Could you please repeat all of the entries exactly as written?

##### The data

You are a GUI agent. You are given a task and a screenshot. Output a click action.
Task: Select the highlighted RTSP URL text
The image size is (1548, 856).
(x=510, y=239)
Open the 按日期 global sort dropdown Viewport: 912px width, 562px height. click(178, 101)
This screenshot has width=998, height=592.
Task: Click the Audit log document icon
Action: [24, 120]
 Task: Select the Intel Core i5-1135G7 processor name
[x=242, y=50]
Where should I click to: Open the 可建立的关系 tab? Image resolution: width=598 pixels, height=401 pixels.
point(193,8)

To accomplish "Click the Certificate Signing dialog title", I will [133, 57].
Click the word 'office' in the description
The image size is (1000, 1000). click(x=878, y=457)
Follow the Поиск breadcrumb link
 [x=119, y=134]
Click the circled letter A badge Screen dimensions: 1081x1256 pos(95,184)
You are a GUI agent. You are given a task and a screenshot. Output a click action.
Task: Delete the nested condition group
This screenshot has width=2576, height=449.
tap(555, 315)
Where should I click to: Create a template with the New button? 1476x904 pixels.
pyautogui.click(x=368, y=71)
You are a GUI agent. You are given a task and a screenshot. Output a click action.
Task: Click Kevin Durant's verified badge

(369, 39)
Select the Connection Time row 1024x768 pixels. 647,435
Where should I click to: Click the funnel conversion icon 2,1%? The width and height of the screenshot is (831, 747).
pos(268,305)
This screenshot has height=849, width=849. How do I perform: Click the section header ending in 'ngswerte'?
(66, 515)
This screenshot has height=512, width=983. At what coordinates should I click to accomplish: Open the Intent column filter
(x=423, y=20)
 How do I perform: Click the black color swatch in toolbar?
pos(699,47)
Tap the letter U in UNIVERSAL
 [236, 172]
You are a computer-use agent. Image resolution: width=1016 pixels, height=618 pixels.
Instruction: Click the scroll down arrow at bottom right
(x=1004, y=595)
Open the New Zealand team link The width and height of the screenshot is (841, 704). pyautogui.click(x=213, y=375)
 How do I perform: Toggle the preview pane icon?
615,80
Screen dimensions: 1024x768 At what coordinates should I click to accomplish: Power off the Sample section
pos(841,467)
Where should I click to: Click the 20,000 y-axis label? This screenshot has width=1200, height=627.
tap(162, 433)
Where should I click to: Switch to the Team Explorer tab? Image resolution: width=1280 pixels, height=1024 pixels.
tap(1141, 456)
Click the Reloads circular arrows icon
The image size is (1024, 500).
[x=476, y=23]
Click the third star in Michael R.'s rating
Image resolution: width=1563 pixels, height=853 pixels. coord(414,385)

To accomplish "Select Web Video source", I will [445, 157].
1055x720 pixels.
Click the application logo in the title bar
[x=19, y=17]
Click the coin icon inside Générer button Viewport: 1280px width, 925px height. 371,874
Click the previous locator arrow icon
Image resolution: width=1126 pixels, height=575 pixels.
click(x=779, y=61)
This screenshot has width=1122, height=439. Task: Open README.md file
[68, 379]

##########

> Written answer
You are a GUI agent. You are given a task and a screenshot. Output a click action.
Task: Select the highlighted RTSP URL text
The image size is (1548, 856).
(x=510, y=239)
Open the 按日期 global sort dropdown Viewport: 912px width, 562px height. click(178, 101)
This screenshot has width=998, height=592.
Task: Click the Audit log document icon
Action: [24, 120]
 Task: Select the Intel Core i5-1135G7 processor name
[x=242, y=50]
Where should I click to: Open the 可建立的关系 tab? Image resolution: width=598 pixels, height=401 pixels.
point(193,8)

To accomplish "Click the Certificate Signing dialog title", I will [133, 57].
Click the word 'office' in the description
The image size is (1000, 1000). click(x=878, y=457)
Follow the Поиск breadcrumb link
 [x=119, y=134]
Click the circled letter A badge Screen dimensions: 1081x1256 pos(95,184)
You are a GUI agent. You are given a task and a screenshot. Output a click action.
Task: Delete the nested condition group
This screenshot has width=2576, height=449.
tap(555, 315)
Where should I click to: Create a template with the New button? 1476x904 pixels.
pyautogui.click(x=368, y=71)
You are a GUI agent. You are given a task and a screenshot. Output a click action.
Task: Click Kevin Durant's verified badge

(369, 39)
Select the Connection Time row 1024x768 pixels. 647,435
Where should I click to: Click the funnel conversion icon 2,1%? The width and height of the screenshot is (831, 747).
pos(268,305)
This screenshot has height=849, width=849. How do I perform: Click the section header ending in 'ngswerte'?
(66, 515)
This screenshot has height=512, width=983. At what coordinates should I click to accomplish: Open the Intent column filter
(x=423, y=20)
 How do I perform: Click the black color swatch in toolbar?
pos(699,47)
Tap the letter U in UNIVERSAL
 [236, 172]
You are a computer-use agent. Image resolution: width=1016 pixels, height=618 pixels.
Instruction: Click the scroll down arrow at bottom right
(x=1004, y=595)
Open the New Zealand team link The width and height of the screenshot is (841, 704). pyautogui.click(x=213, y=375)
 How do I perform: Toggle the preview pane icon?
615,80
Screen dimensions: 1024x768 At what coordinates should I click to accomplish: Power off the Sample section
pos(841,467)
Where should I click to: Click the 20,000 y-axis label? This screenshot has width=1200, height=627.
tap(162, 433)
Where should I click to: Switch to the Team Explorer tab? Image resolution: width=1280 pixels, height=1024 pixels.
tap(1141, 456)
Click the Reloads circular arrows icon
The image size is (1024, 500).
[x=476, y=23]
Click the third star in Michael R.'s rating
Image resolution: width=1563 pixels, height=853 pixels. coord(414,385)

To accomplish "Select Web Video source", I will [445, 157].
1055x720 pixels.
Click the application logo in the title bar
[x=19, y=17]
Click the coin icon inside Générer button Viewport: 1280px width, 925px height. 371,874
Click the previous locator arrow icon
Image resolution: width=1126 pixels, height=575 pixels.
click(x=779, y=61)
This screenshot has width=1122, height=439. Task: Open README.md file
[68, 379]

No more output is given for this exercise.